## Stated goal
Put the data below into a Markdown table with the columns Row and Line, one numbered row for each line from the line containing "Task: Open the Sizing filter dropdown" through the end of the data, both included. Skip blank lines and leave out the pictures.

## Rows
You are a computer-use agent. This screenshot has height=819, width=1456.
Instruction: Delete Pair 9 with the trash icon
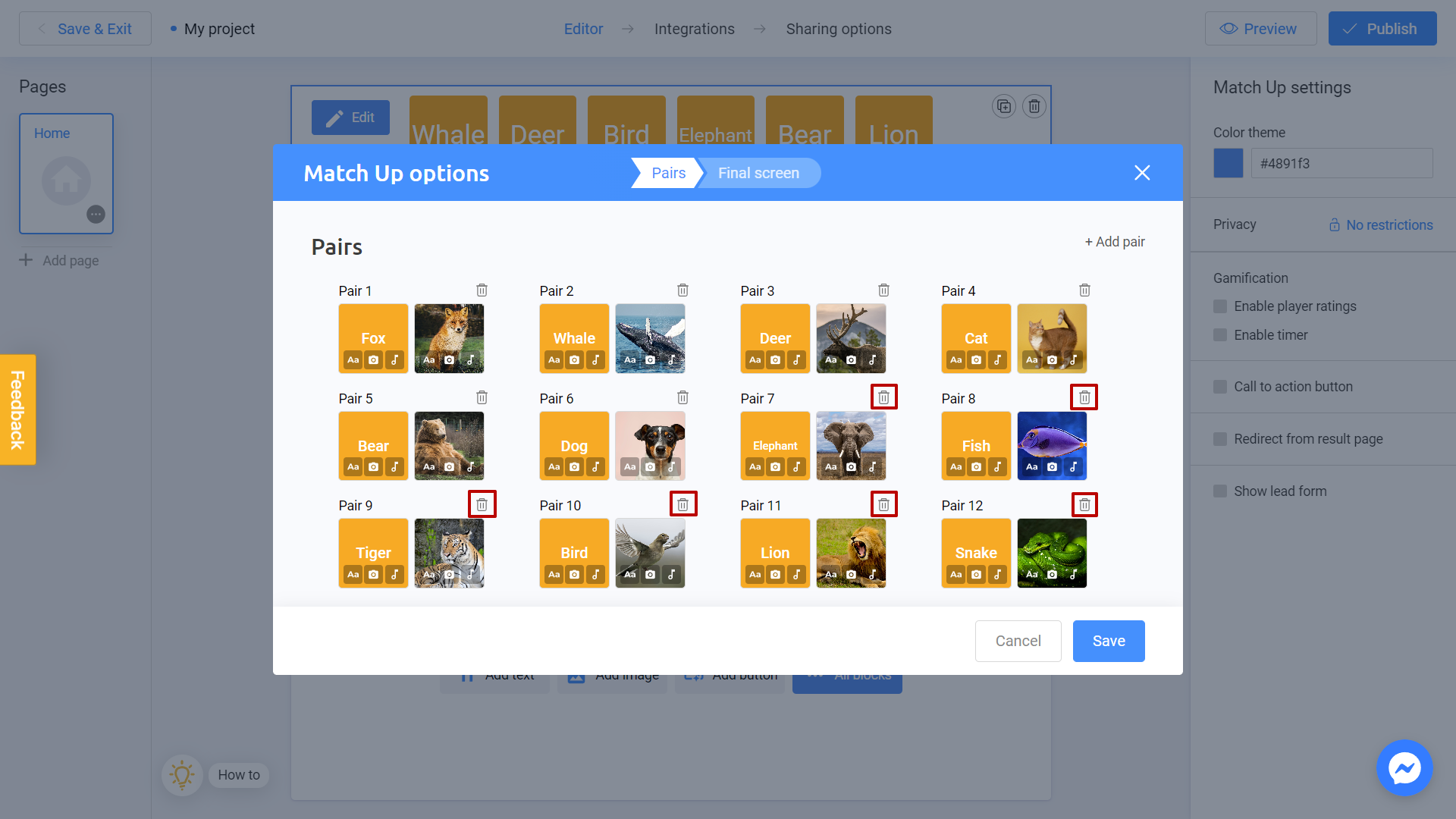(482, 505)
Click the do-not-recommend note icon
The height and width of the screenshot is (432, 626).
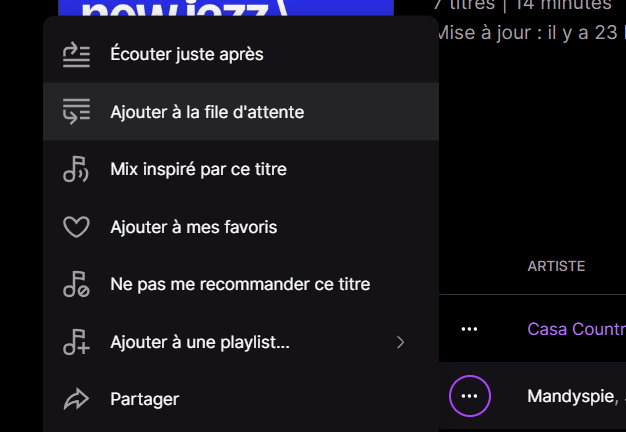76,284
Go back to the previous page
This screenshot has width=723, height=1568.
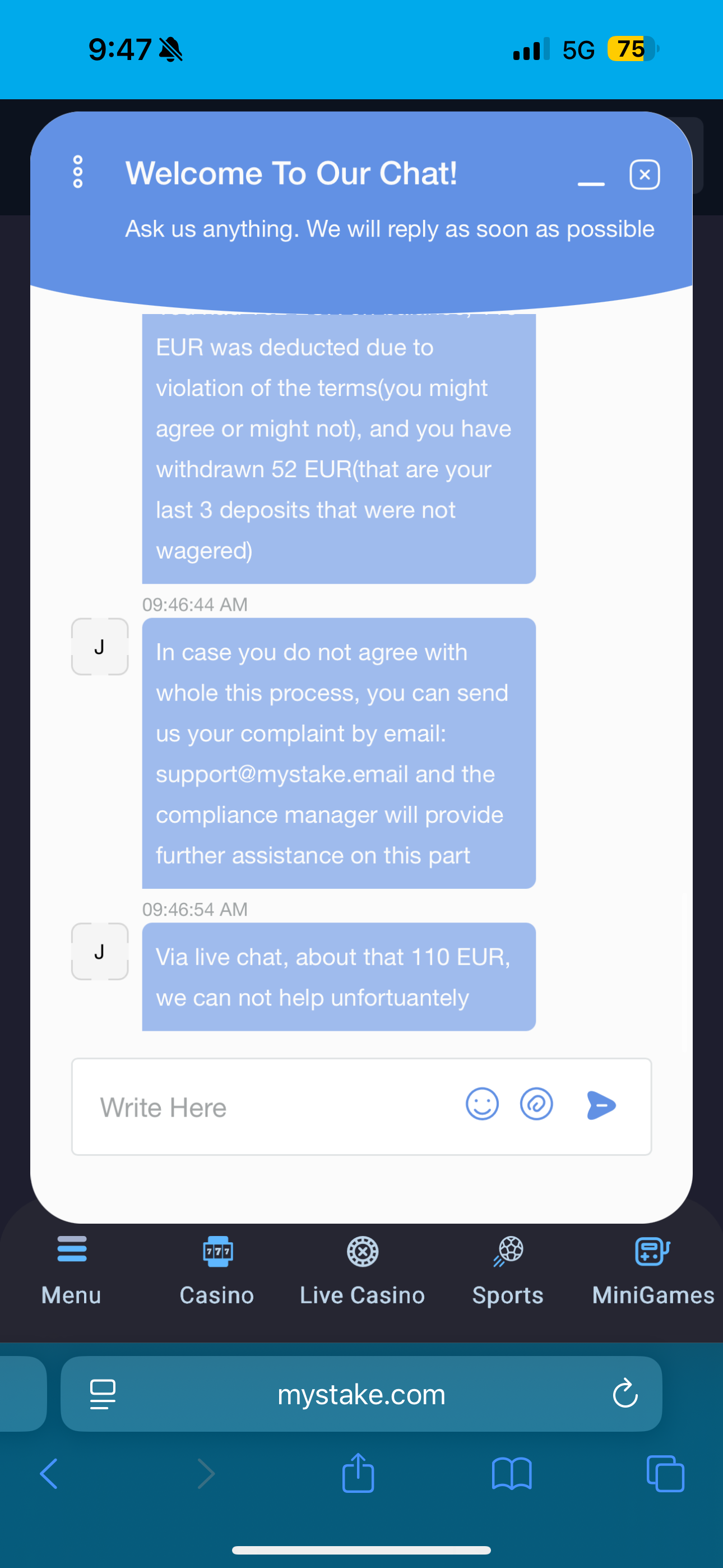coord(49,1474)
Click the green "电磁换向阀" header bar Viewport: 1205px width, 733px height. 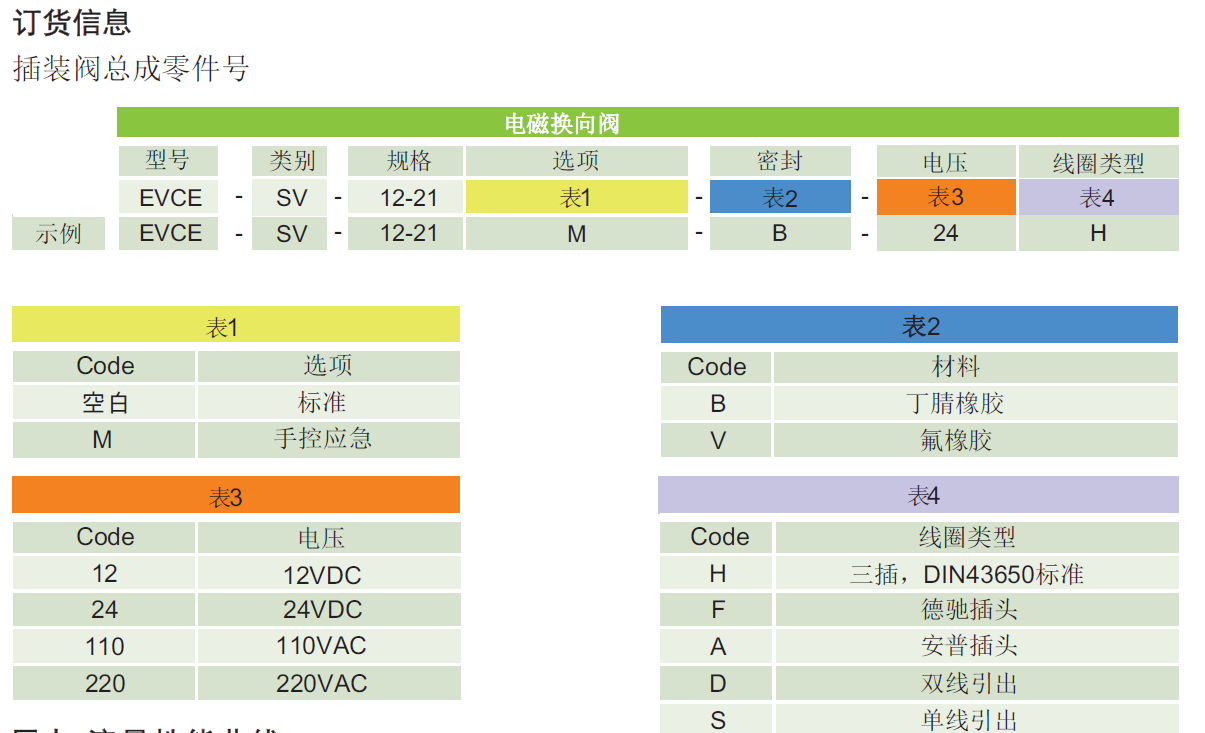(647, 123)
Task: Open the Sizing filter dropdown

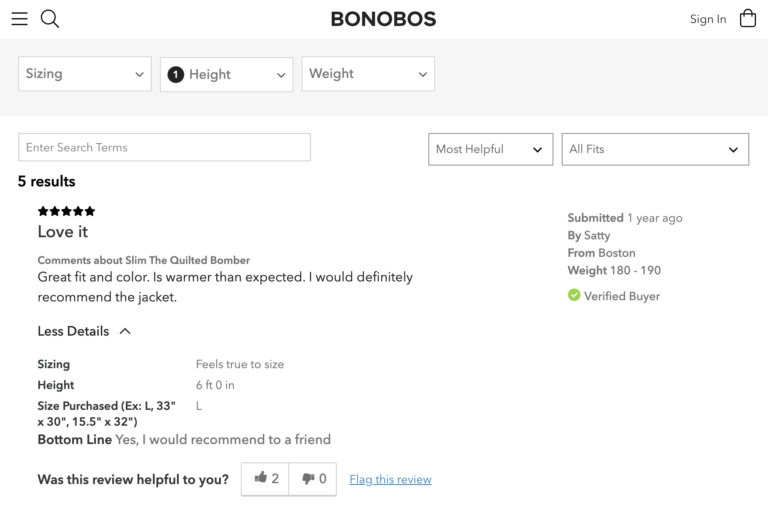Action: [x=85, y=74]
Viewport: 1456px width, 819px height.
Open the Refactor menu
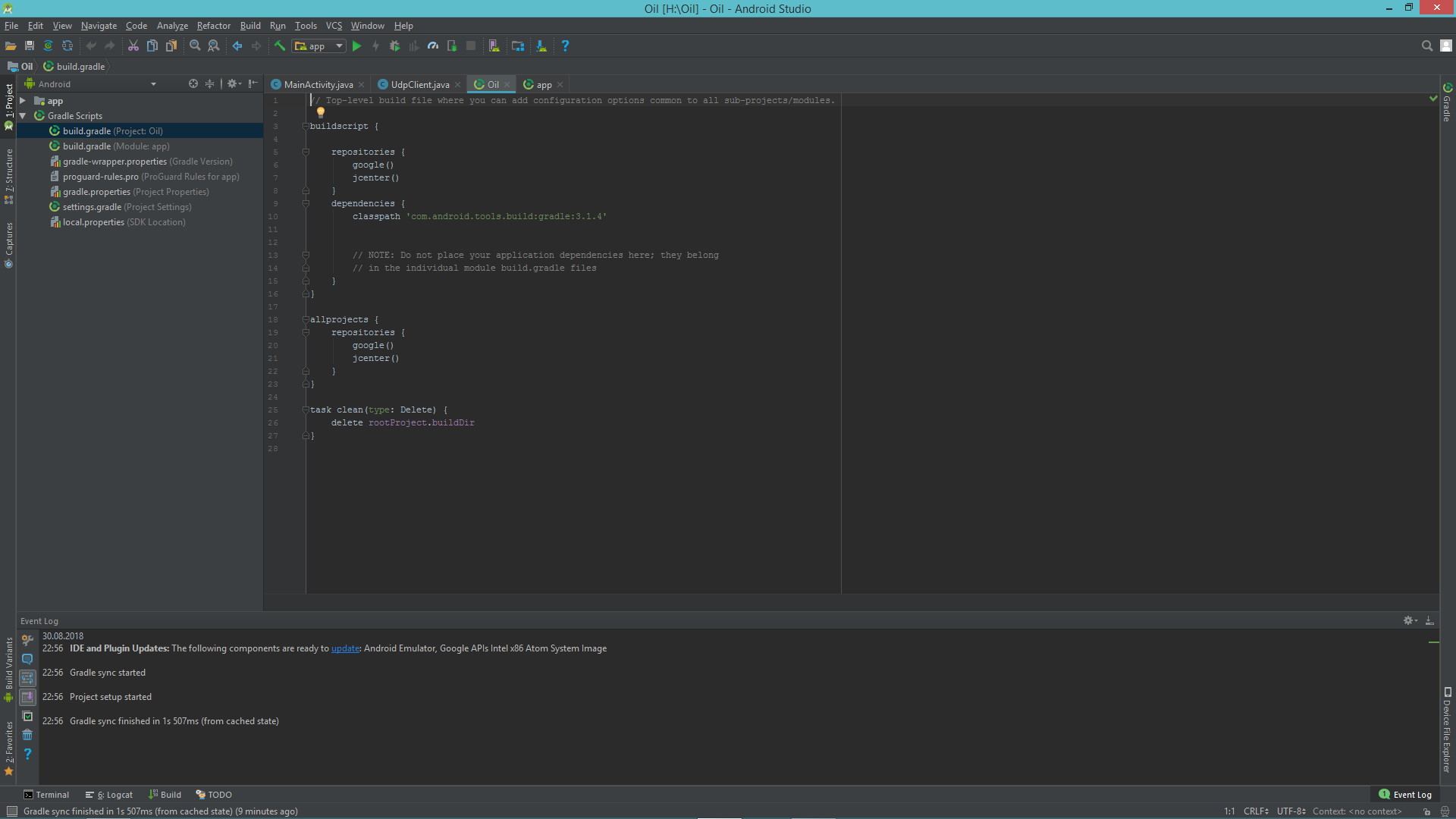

## Solution to the problem
| Row | Line |
|---|---|
| 1 | Task: Open the Sizing filter dropdown |
| 2 | Action: [x=85, y=74] |
| 3 | Viewport: 1456px width, 819px height. |
| 4 | Open the Refactor menu |